Speak Like Singing focuses on select Native American writers showcasing the distinct voices and tribal diversities of living Indians. Through the pan-tribal medium of English, a second language for some and now a mother tongue for most, many of these Native writers begin as poets and go on to write novels. Pulitzer novelist and Kiowa poet N. Scott Momaday says, "I believe that a good many Indian writers rely upon a kind of poetic expression out of necessity, a necessary homage to the native tradition."

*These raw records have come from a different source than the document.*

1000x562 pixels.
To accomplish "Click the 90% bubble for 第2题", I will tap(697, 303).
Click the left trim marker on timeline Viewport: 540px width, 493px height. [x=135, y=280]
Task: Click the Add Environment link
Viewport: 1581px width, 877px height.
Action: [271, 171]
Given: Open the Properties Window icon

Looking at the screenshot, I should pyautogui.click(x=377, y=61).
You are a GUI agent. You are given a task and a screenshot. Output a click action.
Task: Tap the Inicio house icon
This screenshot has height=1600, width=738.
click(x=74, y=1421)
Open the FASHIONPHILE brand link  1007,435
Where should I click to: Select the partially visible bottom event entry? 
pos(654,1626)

Black Elk remembers the wanekia or "make-live" prophet of his Lakota Ghost Dance vision "spoke like singing." The leaves, grasses, waters, leggeds, wingeds, and crawling beings all listened and danced. "They were better able now to see the greenness of the world," Black Elk says, after heyoka curing songs, "the wideness of the sacred day, the colors of the earth, and to set these in their minds." This book honors that talk-song vision for all relatives.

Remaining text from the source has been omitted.